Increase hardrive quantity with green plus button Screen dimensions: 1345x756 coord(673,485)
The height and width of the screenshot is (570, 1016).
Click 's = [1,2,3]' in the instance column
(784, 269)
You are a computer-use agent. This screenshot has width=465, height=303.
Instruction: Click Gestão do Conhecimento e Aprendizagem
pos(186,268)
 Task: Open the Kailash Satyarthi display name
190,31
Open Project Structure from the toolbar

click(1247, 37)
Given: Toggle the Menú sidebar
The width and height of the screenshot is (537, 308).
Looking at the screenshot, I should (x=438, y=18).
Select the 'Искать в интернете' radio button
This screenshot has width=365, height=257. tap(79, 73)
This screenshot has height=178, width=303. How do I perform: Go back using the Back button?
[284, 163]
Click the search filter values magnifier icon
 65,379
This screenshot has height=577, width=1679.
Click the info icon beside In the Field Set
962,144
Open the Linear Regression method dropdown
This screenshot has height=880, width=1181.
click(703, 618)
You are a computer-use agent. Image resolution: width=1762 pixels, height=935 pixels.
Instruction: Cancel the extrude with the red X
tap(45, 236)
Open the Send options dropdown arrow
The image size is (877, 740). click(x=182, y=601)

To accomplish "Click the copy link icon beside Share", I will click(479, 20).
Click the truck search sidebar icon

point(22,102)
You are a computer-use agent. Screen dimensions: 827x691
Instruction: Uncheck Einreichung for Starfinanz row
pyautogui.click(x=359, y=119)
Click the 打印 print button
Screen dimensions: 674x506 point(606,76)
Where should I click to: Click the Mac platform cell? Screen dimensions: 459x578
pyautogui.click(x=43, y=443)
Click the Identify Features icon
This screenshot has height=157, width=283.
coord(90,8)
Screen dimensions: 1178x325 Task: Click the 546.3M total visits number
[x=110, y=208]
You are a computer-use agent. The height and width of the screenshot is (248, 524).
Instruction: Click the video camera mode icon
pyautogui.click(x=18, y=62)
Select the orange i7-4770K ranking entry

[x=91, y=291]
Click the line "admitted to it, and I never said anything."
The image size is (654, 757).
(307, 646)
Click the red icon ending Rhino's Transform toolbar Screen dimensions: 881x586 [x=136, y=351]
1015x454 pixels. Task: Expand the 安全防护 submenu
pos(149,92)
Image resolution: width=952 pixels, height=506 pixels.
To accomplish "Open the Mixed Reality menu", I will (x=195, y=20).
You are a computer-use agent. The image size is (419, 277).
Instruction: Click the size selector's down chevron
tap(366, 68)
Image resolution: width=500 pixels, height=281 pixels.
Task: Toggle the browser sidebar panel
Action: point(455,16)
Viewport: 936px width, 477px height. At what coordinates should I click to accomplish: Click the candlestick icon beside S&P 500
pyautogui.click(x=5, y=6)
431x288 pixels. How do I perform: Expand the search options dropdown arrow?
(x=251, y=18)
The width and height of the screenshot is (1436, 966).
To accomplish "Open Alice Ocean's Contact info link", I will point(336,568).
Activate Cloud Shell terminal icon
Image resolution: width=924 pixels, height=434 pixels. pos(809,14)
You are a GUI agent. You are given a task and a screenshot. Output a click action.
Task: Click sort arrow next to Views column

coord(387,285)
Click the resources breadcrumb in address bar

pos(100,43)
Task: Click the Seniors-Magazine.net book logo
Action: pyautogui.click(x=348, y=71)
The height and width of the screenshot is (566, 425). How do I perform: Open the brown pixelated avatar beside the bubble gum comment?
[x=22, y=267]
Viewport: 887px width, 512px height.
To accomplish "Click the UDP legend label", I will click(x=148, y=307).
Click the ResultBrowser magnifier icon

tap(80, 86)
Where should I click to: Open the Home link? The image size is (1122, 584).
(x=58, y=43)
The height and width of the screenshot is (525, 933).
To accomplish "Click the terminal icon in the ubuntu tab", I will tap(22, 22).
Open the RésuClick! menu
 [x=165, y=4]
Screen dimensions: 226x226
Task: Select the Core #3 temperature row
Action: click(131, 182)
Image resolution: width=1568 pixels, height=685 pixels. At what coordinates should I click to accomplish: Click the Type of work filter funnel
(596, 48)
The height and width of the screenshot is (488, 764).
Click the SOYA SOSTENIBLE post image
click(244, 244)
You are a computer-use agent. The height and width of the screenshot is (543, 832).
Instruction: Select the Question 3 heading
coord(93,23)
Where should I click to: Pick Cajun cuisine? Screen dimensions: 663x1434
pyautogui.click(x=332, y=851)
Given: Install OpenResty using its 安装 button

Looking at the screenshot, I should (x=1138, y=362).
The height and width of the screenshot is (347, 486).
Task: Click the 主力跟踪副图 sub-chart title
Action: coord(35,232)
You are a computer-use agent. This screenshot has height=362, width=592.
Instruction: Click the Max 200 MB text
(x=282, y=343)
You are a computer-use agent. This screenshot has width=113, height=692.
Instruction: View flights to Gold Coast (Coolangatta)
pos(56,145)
◆ ◆ ◆
▶ **Instructions to follow**
Please output the complete set of records above without any alteration.

▶ **Exercise output**
Increase hardrive quantity with green plus button Screen dimensions: 1345x756 coord(673,485)
The height and width of the screenshot is (570, 1016).
Click 's = [1,2,3]' in the instance column
(784, 269)
You are a computer-use agent. This screenshot has width=465, height=303.
Instruction: Click Gestão do Conhecimento e Aprendizagem
pos(186,268)
 Task: Open the Kailash Satyarthi display name
190,31
Open Project Structure from the toolbar

click(1247, 37)
Given: Toggle the Menú sidebar
The width and height of the screenshot is (537, 308).
Looking at the screenshot, I should (x=438, y=18).
Select the 'Искать в интернете' radio button
This screenshot has width=365, height=257. tap(79, 73)
This screenshot has height=178, width=303. How do I perform: Go back using the Back button?
[284, 163]
Click the search filter values magnifier icon
 65,379
This screenshot has height=577, width=1679.
Click the info icon beside In the Field Set
962,144
Open the Linear Regression method dropdown
This screenshot has height=880, width=1181.
click(703, 618)
You are a computer-use agent. Image resolution: width=1762 pixels, height=935 pixels.
Instruction: Cancel the extrude with the red X
tap(45, 236)
Open the Send options dropdown arrow
The image size is (877, 740). click(x=182, y=601)

To accomplish "Click the copy link icon beside Share", I will click(479, 20).
Click the truck search sidebar icon

point(22,102)
You are a computer-use agent. Screen dimensions: 827x691
Instruction: Uncheck Einreichung for Starfinanz row
pyautogui.click(x=359, y=119)
Click the 打印 print button
Screen dimensions: 674x506 point(606,76)
Where should I click to: Click the Mac platform cell? Screen dimensions: 459x578
pyautogui.click(x=43, y=443)
Click the Identify Features icon
This screenshot has height=157, width=283.
coord(90,8)
Screen dimensions: 1178x325 Task: Click the 546.3M total visits number
[x=110, y=208]
You are a computer-use agent. The height and width of the screenshot is (248, 524).
Instruction: Click the video camera mode icon
pyautogui.click(x=18, y=62)
Select the orange i7-4770K ranking entry

[x=91, y=291]
Click the line "admitted to it, and I never said anything."
The image size is (654, 757).
(307, 646)
Click the red icon ending Rhino's Transform toolbar Screen dimensions: 881x586 [x=136, y=351]
1015x454 pixels. Task: Expand the 安全防护 submenu
pos(149,92)
Image resolution: width=952 pixels, height=506 pixels.
To accomplish "Open the Mixed Reality menu", I will (x=195, y=20).
You are a computer-use agent. The image size is (419, 277).
Instruction: Click the size selector's down chevron
tap(366, 68)
Image resolution: width=500 pixels, height=281 pixels.
Task: Toggle the browser sidebar panel
Action: point(455,16)
Viewport: 936px width, 477px height. At what coordinates should I click to accomplish: Click the candlestick icon beside S&P 500
pyautogui.click(x=5, y=6)
431x288 pixels. How do I perform: Expand the search options dropdown arrow?
(x=251, y=18)
The width and height of the screenshot is (1436, 966).
To accomplish "Open Alice Ocean's Contact info link", I will point(336,568).
Activate Cloud Shell terminal icon
Image resolution: width=924 pixels, height=434 pixels. pos(809,14)
You are a GUI agent. You are given a task and a screenshot. Output a click action.
Task: Click sort arrow next to Views column

coord(387,285)
Click the resources breadcrumb in address bar

pos(100,43)
Task: Click the Seniors-Magazine.net book logo
Action: pyautogui.click(x=348, y=71)
The height and width of the screenshot is (566, 425). How do I perform: Open the brown pixelated avatar beside the bubble gum comment?
[x=22, y=267]
Viewport: 887px width, 512px height.
To accomplish "Click the UDP legend label", I will click(x=148, y=307).
Click the ResultBrowser magnifier icon

tap(80, 86)
Where should I click to: Open the Home link? The image size is (1122, 584).
(x=58, y=43)
The height and width of the screenshot is (525, 933).
To accomplish "Click the terminal icon in the ubuntu tab", I will tap(22, 22).
Open the RésuClick! menu
 [x=165, y=4]
Screen dimensions: 226x226
Task: Select the Core #3 temperature row
Action: click(131, 182)
Image resolution: width=1568 pixels, height=685 pixels. At what coordinates should I click to accomplish: Click the Type of work filter funnel
(596, 48)
The height and width of the screenshot is (488, 764).
Click the SOYA SOSTENIBLE post image
click(244, 244)
You are a computer-use agent. The height and width of the screenshot is (543, 832).
Instruction: Select the Question 3 heading
coord(93,23)
Where should I click to: Pick Cajun cuisine? Screen dimensions: 663x1434
pyautogui.click(x=332, y=851)
Given: Install OpenResty using its 安装 button

Looking at the screenshot, I should (x=1138, y=362).
The height and width of the screenshot is (347, 486).
Task: Click the 主力跟踪副图 sub-chart title
Action: coord(35,232)
You are a computer-use agent. This screenshot has height=362, width=592.
Instruction: Click the Max 200 MB text
(x=282, y=343)
You are a computer-use agent. This screenshot has width=113, height=692.
Instruction: View flights to Gold Coast (Coolangatta)
pos(56,145)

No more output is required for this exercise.